[Records of locating words and elements]
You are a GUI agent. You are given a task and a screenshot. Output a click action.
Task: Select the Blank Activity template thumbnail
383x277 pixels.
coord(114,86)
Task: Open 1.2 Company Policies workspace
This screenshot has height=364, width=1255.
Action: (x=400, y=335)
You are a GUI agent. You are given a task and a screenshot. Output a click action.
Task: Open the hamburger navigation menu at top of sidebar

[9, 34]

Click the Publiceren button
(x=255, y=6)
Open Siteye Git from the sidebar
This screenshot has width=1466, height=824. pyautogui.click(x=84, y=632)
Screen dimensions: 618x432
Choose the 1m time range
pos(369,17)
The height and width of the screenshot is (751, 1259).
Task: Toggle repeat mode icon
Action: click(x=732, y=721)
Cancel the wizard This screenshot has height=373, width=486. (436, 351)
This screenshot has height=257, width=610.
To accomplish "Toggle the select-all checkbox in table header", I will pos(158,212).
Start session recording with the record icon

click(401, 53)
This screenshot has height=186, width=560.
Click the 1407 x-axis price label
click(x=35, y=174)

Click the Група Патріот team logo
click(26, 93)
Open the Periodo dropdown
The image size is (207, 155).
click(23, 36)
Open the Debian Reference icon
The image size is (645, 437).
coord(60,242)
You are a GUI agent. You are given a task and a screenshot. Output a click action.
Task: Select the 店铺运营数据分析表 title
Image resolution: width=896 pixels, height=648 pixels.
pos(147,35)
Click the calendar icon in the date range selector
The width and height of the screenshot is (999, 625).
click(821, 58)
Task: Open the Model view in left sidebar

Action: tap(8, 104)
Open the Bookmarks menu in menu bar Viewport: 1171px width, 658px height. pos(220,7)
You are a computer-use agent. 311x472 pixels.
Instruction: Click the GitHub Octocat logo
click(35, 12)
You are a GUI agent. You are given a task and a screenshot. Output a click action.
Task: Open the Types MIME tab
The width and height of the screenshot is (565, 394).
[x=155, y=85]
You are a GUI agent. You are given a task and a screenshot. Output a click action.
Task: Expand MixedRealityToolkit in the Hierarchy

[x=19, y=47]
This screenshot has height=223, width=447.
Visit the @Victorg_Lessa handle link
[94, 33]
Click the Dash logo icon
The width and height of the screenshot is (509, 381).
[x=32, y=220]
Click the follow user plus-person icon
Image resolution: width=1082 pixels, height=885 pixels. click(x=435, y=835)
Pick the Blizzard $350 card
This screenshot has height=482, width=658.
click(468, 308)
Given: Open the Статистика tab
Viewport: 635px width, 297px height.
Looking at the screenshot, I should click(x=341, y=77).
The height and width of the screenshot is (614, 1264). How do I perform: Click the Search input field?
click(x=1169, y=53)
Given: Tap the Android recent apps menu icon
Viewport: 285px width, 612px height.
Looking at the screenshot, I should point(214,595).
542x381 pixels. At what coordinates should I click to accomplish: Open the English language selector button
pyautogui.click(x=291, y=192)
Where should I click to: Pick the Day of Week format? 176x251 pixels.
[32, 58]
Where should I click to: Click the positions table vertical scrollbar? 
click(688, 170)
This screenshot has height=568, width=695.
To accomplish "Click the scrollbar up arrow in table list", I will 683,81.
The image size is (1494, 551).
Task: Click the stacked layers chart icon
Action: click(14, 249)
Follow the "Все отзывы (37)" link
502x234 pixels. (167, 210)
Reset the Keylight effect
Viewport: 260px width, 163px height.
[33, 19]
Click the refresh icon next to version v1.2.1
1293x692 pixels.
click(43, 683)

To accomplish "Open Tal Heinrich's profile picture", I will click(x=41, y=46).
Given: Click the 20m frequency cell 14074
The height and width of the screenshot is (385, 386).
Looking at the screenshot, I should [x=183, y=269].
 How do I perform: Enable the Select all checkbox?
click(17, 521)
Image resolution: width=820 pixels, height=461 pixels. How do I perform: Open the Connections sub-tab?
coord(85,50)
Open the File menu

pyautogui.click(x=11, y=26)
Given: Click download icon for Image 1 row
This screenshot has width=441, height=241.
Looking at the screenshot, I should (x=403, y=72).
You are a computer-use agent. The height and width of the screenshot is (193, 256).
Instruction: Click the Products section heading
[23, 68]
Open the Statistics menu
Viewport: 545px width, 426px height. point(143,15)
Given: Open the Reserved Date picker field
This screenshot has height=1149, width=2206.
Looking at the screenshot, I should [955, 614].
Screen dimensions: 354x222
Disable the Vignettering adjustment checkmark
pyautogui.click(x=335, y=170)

Instructions for the task>
From the line with "Task: Open the Model view in left sidebar" up to and including the line with "Looking at the screenshot, I should click(x=341, y=77).", substitute "History" for "Bookmarks" and write out those lines, leaving everything else unchanged.

Finished task>
Task: Open the Model view in left sidebar

Action: tap(8, 104)
Open the History menu in menu bar Viewport: 1171px width, 658px height. pos(220,7)
You are a computer-use agent. 311x472 pixels.
Instruction: Click the GitHub Octocat logo
click(35, 12)
You are a GUI agent. You are given a task and a screenshot. Output a click action.
Task: Open the Types MIME tab
The width and height of the screenshot is (565, 394).
[x=155, y=85]
You are a GUI agent. You are given a task and a screenshot. Output a click action.
Task: Expand MixedRealityToolkit in the Hierarchy

[x=19, y=47]
This screenshot has height=223, width=447.
Visit the @Victorg_Lessa handle link
[94, 33]
Click the Dash logo icon
The width and height of the screenshot is (509, 381).
[x=32, y=220]
Click the follow user plus-person icon
Image resolution: width=1082 pixels, height=885 pixels. click(x=435, y=835)
Pick the Blizzard $350 card
This screenshot has height=482, width=658.
click(468, 308)
Given: Open the Статистика tab
Viewport: 635px width, 297px height.
Looking at the screenshot, I should click(x=341, y=77).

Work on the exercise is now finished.